04_Data_preparation_lab_student

In the notebook for 04_Data_preparation_lab_student we have the following code:

def tokenize_function(examples):
    ...

    tokenizer.pad_token = tokenizer.eos_token
    tokenized_inputs = tokenizer(
        text,
        return_tensors="np",
        padding=True,
    )

    max_length = min(
        tokenized_inputs["input_ids"].shape[1],
        2048
    )
    tokenizer.truncation_side = "left"
    tokenized_inputs = tokenizer(
        text,
        return_tensors="np",
        truncation=True,
        max_length=max_length
    )

    return tokenized_inputs

Why is the tokenizer being called twice? Why can we not use the following code instead using single call to tokenizer?

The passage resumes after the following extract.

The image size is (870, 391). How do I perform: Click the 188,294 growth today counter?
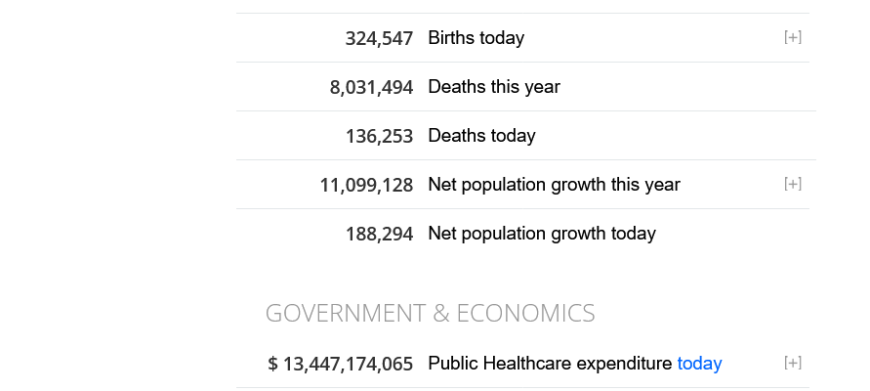pos(379,235)
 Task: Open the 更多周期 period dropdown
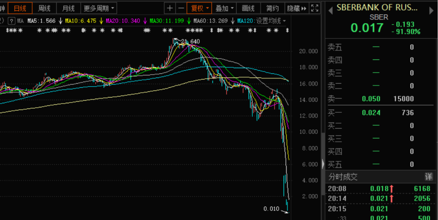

    tokenizer.pad_token = tokenizer.eos_token 
    tokenizer.truncation_side = "left"
    max_length = 2048 
    # input with > 2048 tokens will be truncated at the left side to 2048 tokens
    # input with < 2048 tokens will remain unchanged
    # even padding=True is not needed, if this is not being batched while mapping to dataset 
    tokenized_inputs = tokenizer(
        text,
        return_tensors="np",
        truncation=True,
        max_length=max_length
    )